Quizá debía ir, quizá debía olvidar lo de anoche, quizá Renata lo había seducido, quizá esa era su forma de compensarme.
Era la primera vez en años que hacía un esfuerzo, así que quizá esa era mi oportunidad para hablar con él y contarle todo lo que llevaba dentro.
Asentí lentamente. —Está bien, solo nosotros dos.
Sonrió otra vez. —Solo nosotros dos.
Luego se fue.
Pasé la mañana limpiando. De alguna manera, Valeria había pasado la noche en mi casa otra vez. No era sorpresa, ella siempre estaba ahí, susurrándole veneno a mi esposo y poniendo a Andrés en mi contra.
En el desayuno, me senté a la mesa con todos.
Renata se sentó junto a Alex como si realmente perteneciera ahí.
Miré a Alex, luego a Renata.
—Alex, ¿cuándo se irá Renata de nuestra casa?
Se hizo un silencio absoluto. Los tenedores se detuvieron a medio camino hacia la boca y todas las miradas se posaron en mí, como si me hubieran crecido cuernos.

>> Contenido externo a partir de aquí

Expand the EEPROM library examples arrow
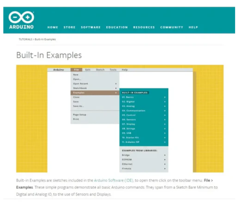Screen dimensions: 239x205 click(x=165, y=159)
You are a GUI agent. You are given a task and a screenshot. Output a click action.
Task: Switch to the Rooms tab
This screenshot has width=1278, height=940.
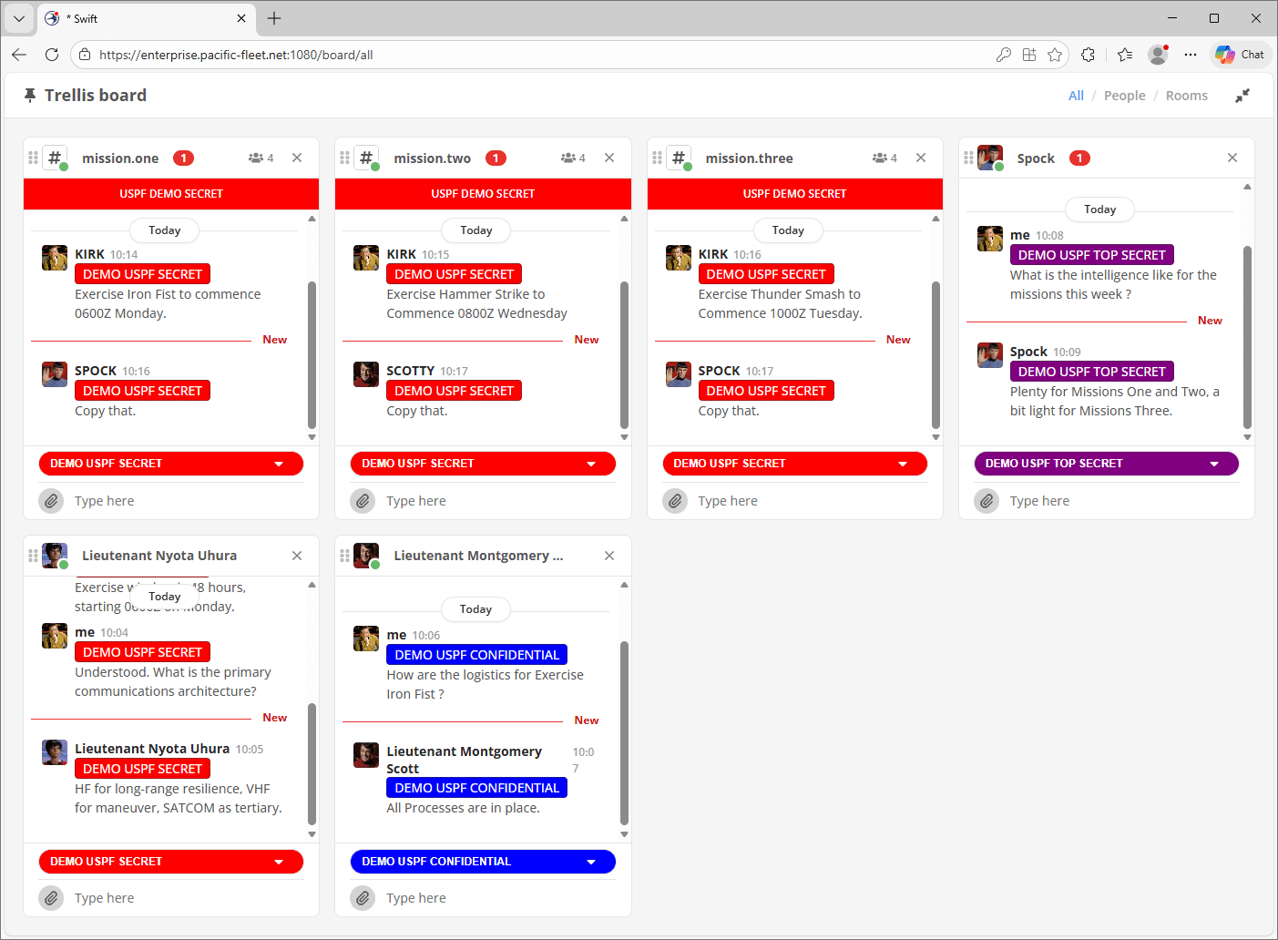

—¿Qué? —Me encogí de hombros—. ¿No es vergonzoso que una mujer soltera siga pasando la noche en la casa de un hombre casado, que además tiene su propia casa y que no es pariente suyo?
—Deja de decir eso, Ely —replicó Andrés—. Ella no se irá a ningún lado, eres tú la que debería irse.
Lo miré.
Era mi hijo, el niño por cuya vida casi di la mía.
—Estoy de acuerdo —intervino Valeria—. ¿Para qué sirves aquí? Solo comes, duermes y gastas el dinero que mi hermano se gana con tanto esfuerzo. Eres un estorbo, una vaca gorda.
Abrí la boca...
Pero Alex golpeó la mesa con fuerza.
—¡Basta! —Gruñó—. Cállense todos y coman.
No dije nada más. Más tarde, cuando estuviéramos solos, sería el mejor momento para sacar a relucir todos mis resentimientos.
El día pasó en un parpadeo. A las seis y media ya estaba vestida y lista, usando el vestido rojo y los zapatos plateados, también me recogí el cabello como a él le gustaba.
Caminé hacia la sala, ahí estaban Renata, Valeria y Andrés. Todos vestidos como si fueran a algún lugar especial.
Alex se puso de pie.
—Ya casi es hora —dijo—. Vámonos.
Parpadeé. —Espera, ¿qué está pasando aquí?
Se giró hacia mí y suspiró. —Renata nunca ha ido a la Colina de los Enamorados y quiere verla. Valeria y Andrés también sienten curiosidad. Cuantos más, mejor, ¿verdad?
Lo miré, luego a ellos, y sonreí.
Porque si no lo hacía, gritaba.
“Cuantos más, mejor” no era el plan, no esa noche.